Speaking with Wealth Pakistan, Dr Ammar Younas, China-based AI Ethics, Governance, and Compliance Advisor and CEO of Ai Mo Innovation Consultants, said Pakistan’s most practical lesson from China is the need for “sectoral embedding rather than standalone AI projects.”

He said targeted pilot initiatives in areas such as agriculture, remittance-linked financial technology and public service delivery could generate measurable outcomes and help policymakers understand where AI produces the most tangible benefits.

Such focused use cases, he noted, allow governments to test how artificial intelligence can improve productivity, expand service access and strengthen public-sector efficiency before expanding its application across the broader economy.

On the policy side, Younas said Pakistan still faces challenges in implementation and requires stronger institutional coordination.
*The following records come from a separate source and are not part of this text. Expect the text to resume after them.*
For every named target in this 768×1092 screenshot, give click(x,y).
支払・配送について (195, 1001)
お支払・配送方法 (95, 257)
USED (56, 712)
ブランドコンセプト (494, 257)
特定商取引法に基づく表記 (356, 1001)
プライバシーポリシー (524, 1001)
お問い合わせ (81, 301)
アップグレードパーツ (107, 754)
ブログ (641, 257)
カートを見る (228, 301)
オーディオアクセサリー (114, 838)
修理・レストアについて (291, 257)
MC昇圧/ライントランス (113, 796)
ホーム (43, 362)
He called for an enforceable national AI governance framework and a central coordination body with sufficient authority and resources to oversee policy execution.

He also emphasized that reliable electricity, broadband connectivity, cloud infrastructure, data centres and interoperable government data systems are essential prerequisites for meaningful AI adoption.

“AI Plus cannot be grafted onto infrastructure deficits,” he said, adding that Pakistan may need to rely on public-private partnerships and donor-backed programmes to gradually build its AI capacity, given fiscal constraints.

Dr Muhammad Tariq, AI and Systems Interoperability Expert and CEO of Development Synergies International, said Pakistan’s National AI Policy 2025 already reflects elements of China’s approach but must adapt the strategy to local conditions.

“One shoe will not fit Pakistan, given our state of relative immaturity,” he said, noting that the country should focus on practical deployment rather than concentrating mainly on research.

He cited the China-Pakistan AI Smart Agriculture Laboratory in Faisalabad as an example of how artificial intelligence can support farmers through improved crop monitoring and yield optimization. He also pointed to potential applications in healthcare, including epidemic preparedness, precision medicine and more affordable diagnostic technologies.

According to Tariq, Pakistan’s plans to train AI professionals and instructors indicate that the country has begun developing its human resource base for the emerging technology sector. However, he said the real challenge will be converting policy plans into sector-level deployment.

Zohaib Altaf, Associate Director for Emerging Technologies, Strategy and Warfare at the Center for International Strategic Studies in Muzaffarabad, said Pakistan must view artificial intelligence as part of a broader economic modernization strategy rather than as a standalone technology initiative.

He said AI could support productivity improvements across sectors such as agriculture, financial services, energy management and public administration.

Altaf noted that energy capacity will remain a critical factor in AI development because data centres and computing infrastructure require a stable and reliable electricity supply.

He added that Pakistan could also learn from China’s use of smaller, sector-specific AI models that require less computing power but still deliver practical economic value.

In addition, stronger digital connectivity, expanded data centre capacity, closer collaboration between universities and industry, and workforce reskilling will be necessary to ensure that AI adoption generates broader economic opportunities.